▸ **Prompt**:
Transcribe every line of the entries below verbatim, leaving out the pictures.

▸ **Data shown**:

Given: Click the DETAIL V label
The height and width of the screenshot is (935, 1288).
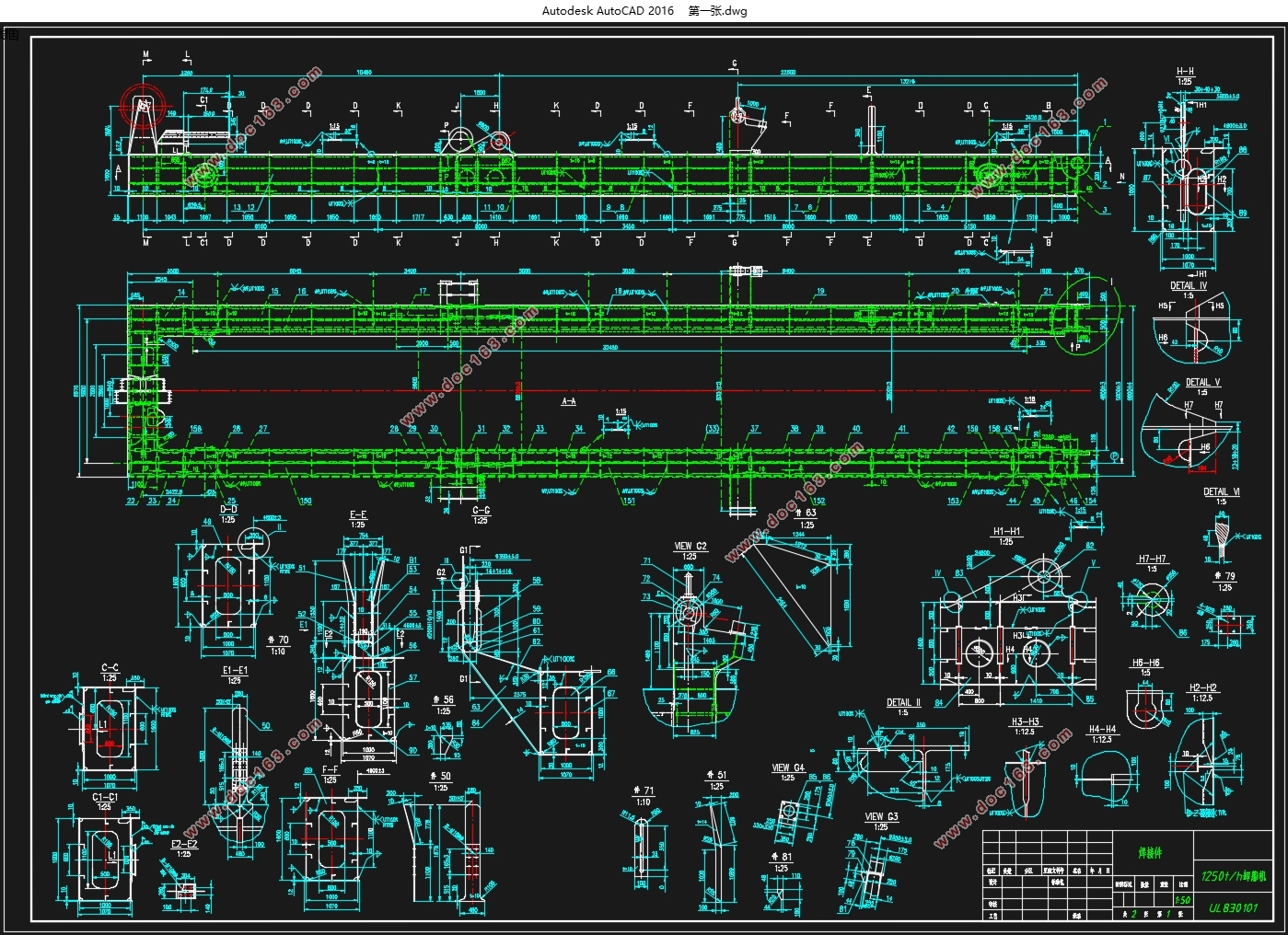Looking at the screenshot, I should (1202, 382).
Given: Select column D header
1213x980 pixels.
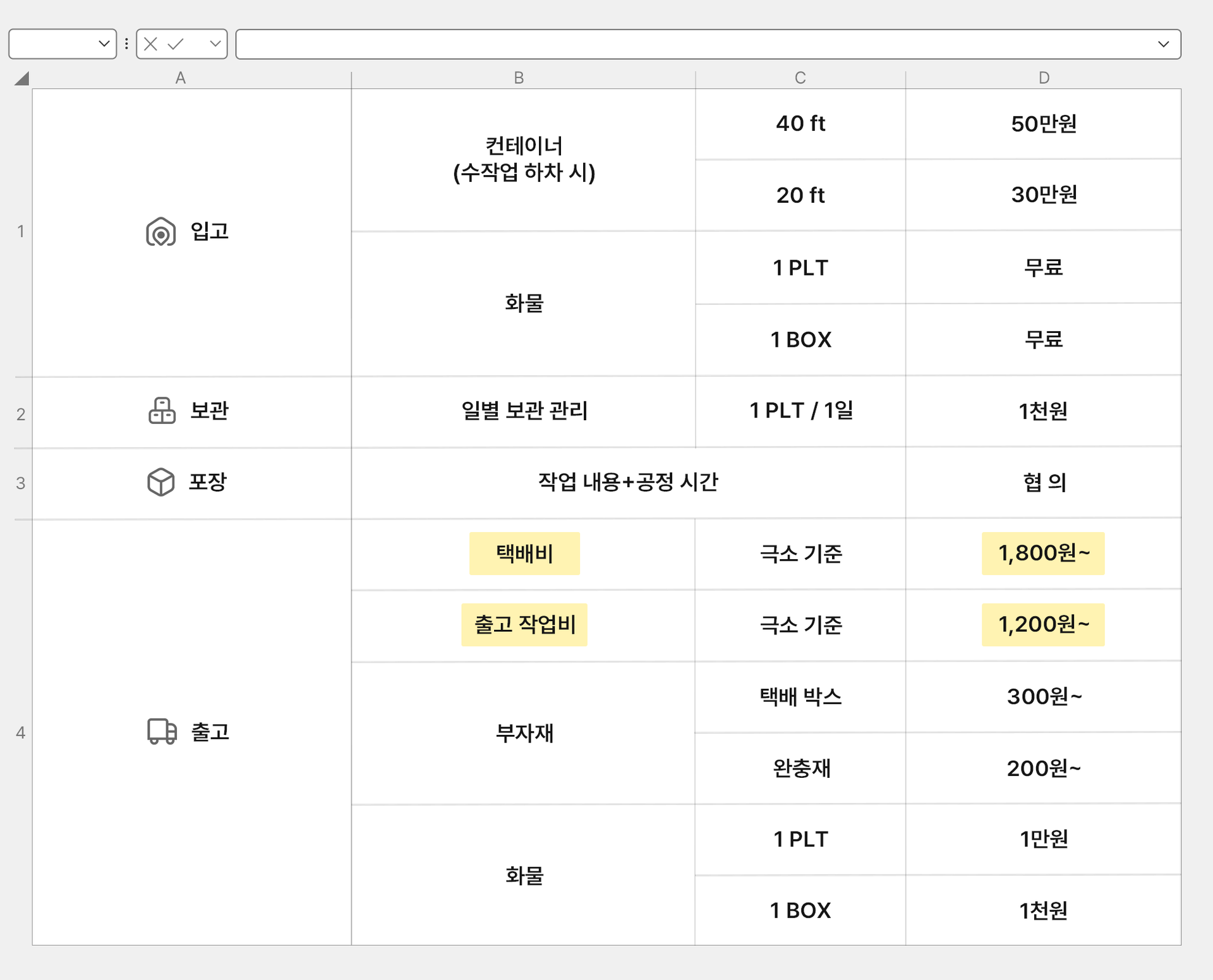Looking at the screenshot, I should coord(1044,78).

▸ **Exercise output**:
Given: Click the DETAIL V label
The height and width of the screenshot is (935, 1288).
Looking at the screenshot, I should (1202, 382).
Given: Select column D header
1213x980 pixels.
Looking at the screenshot, I should coord(1044,78).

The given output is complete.